**Exercise:**
Write out the passage on rural telemedicine word for word, everything from "Patients at rural" down to "of Iowa researchers.".

**Text segment:**
Patients at rural hospitals with telemedicine services see a healthcare provider six minutes more quickly than patients in hospitals that have no such technology, according to a new study from University of Iowa researchers.
The research team measured the impact of emergency room telemedicine services on timeliness of care in rural hospitals. The study looked at data collected from 14 hospitals in Iowa, Kansas, Nebraska, North Dakota, and South Dakota that subscribe to telemedicine services from a single ER telemedicine provider located in Sioux Falls, SD. The team matched 2,857 emergency department cases that used telemedicine services with non-telemedicine controls.
The results, published recently in the journal Telemedicine and e-Health, showed that telemedicine decreased door-to-provider time by six minutes. This provider could be either a local provider physically assessing the patient or a telemedicine provider—whoever was available first. The first provider seeing the patient was a telemedicine provider in 41.7% of telemedicine encounters, and in these cases, telemedicine was 14.7 minutes earlier than local providers.

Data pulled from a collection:
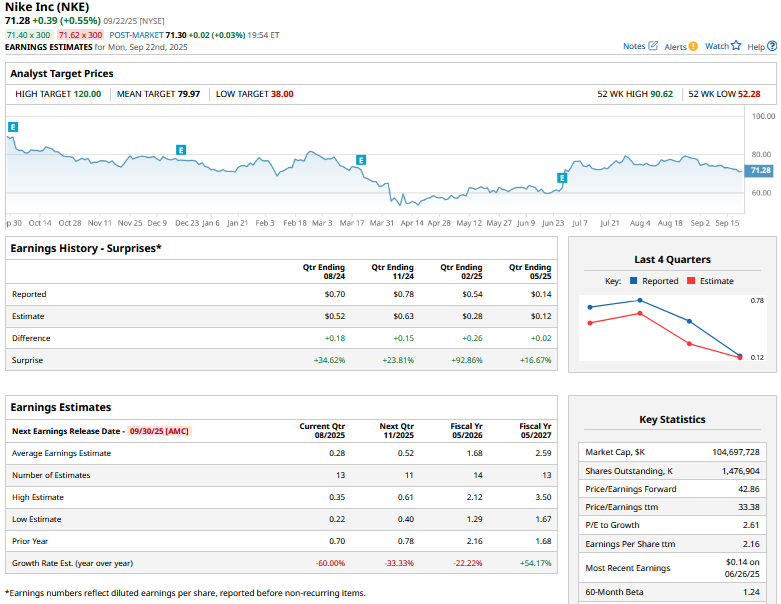The width and height of the screenshot is (781, 604).
Task: Select the Earnings History - Surprises heading
Action: tap(86, 248)
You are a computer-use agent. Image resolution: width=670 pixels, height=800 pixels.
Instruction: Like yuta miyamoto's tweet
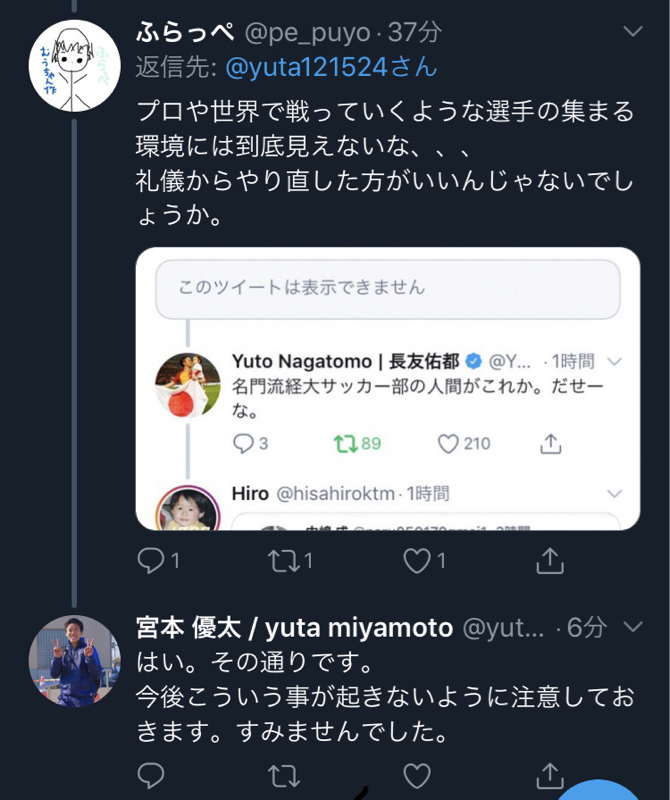tap(417, 776)
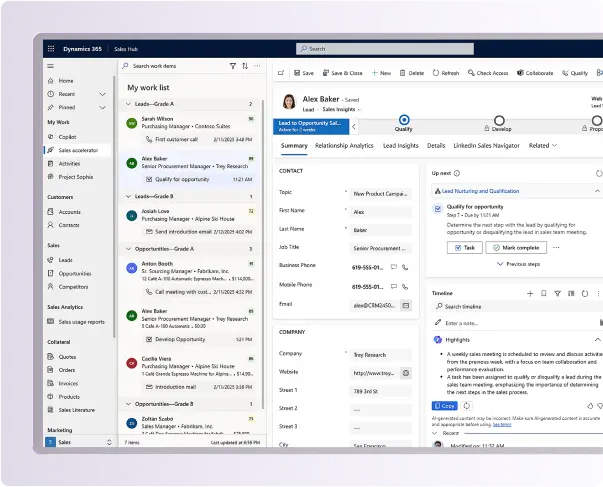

**Written answer:**
Patients at rural hospitals with telemedicine services see a healthcare provider six minutes more quickly than patients in hospitals that have no such technology, according to a new study from University of Iowa researchers.